Mais à 6 h ½ il faut penser à déjeuner et les dames vont se
répartir les tâches pour que dès 7 heures les enfants puissent manger le café
au lait avec leur pain beurré. Après ce sera au tour des adultes quand la
vaisselle aura été faite car elle serait insuffisante pour tout le monde et... la
journée passe.
Au soir, le
crépuscule annonce le commencement des obus et il n’y a pas de traînards pour
aller à l’abri ! d’un côté les enfants, de l’autre les adultes, le tout suivant
un ordre fixé une bonne fois : les femmes au centre avec les enfants, tandis
que les deux jeunes gens restent près de l’entrée, préférant un certain risque
en échange d’un peu plus de place pour s’allonger.
Le bombardement
étant plus intense au début, il était pratiquement impossible de dormir et les
ébranlements du sol causés par les chutes proches risquant de paniquer les
enfants, j’ai décidé de fixer l’attention par la lecture.
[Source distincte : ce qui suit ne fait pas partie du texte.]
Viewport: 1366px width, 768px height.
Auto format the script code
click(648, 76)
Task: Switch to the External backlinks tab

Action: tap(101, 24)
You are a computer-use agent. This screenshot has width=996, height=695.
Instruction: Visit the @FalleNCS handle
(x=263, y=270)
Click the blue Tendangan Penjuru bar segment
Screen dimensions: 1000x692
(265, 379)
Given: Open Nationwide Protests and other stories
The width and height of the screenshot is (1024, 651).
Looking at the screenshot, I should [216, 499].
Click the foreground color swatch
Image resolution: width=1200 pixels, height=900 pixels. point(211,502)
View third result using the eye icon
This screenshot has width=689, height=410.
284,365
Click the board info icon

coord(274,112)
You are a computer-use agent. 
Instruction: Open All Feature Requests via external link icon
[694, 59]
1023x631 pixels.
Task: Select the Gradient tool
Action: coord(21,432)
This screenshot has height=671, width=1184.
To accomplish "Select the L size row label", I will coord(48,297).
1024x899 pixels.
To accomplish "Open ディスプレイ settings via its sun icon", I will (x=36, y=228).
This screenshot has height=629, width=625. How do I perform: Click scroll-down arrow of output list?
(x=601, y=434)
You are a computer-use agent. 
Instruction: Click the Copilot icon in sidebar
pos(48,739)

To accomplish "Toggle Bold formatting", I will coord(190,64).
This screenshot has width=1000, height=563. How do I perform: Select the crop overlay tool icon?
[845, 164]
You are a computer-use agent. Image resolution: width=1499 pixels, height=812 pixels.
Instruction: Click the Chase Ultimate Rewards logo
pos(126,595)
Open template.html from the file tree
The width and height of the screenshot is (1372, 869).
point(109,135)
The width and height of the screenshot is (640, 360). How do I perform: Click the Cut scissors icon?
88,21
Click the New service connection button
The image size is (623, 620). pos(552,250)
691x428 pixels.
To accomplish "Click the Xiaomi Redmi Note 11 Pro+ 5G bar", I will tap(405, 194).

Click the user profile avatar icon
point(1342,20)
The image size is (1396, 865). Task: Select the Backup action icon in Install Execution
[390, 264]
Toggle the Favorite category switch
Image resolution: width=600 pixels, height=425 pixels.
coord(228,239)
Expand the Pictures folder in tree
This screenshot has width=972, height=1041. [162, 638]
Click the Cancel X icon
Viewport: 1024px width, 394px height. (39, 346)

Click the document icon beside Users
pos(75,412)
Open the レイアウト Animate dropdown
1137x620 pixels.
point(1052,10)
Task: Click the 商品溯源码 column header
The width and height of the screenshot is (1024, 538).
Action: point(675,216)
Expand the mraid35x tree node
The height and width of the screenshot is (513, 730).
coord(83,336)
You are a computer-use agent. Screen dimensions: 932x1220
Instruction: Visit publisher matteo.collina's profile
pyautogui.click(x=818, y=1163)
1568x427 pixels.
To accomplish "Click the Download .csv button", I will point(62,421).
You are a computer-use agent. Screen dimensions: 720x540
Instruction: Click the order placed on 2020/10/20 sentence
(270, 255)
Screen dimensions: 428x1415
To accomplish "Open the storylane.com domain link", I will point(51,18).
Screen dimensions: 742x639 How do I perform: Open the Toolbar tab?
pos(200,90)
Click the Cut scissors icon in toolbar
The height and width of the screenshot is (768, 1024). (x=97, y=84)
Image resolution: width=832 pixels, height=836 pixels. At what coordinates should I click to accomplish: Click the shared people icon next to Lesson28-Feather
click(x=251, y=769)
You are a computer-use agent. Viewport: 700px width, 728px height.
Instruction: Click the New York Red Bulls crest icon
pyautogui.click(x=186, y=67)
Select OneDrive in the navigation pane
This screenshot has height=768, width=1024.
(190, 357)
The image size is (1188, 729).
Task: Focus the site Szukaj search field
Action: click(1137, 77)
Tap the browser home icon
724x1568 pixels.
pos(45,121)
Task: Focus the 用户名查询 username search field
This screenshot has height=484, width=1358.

Nous avions trouvé
dans le grenier de la maison un énorme volume obtenu par la reliure des
fascicules du « Petit Journal illustré » des années 1880. Cette
publication renfermait des nouvelles signées d’auteurs devenus célèbres voire
même classiques ; c’est ainsi qu’à la lueur d’une vieille lampe tempête, je
lisais ces courtes histoires en prenant de préférence celles humoristiques ou gaies
et les principales « lettres de mon moulin » ont contribué à soutenir
le moral de 38 personnes terrées dans un trou dans le rythme martelé des éclats
d’obus.
De temps en
temps, j’écrasais de façon bruyante un moustique indiscret qui, attiré par notre
falot, s’attaquait à ma personne et ces claques avaient le don de faire sourire
mon jeune auditoire, c’était parfait....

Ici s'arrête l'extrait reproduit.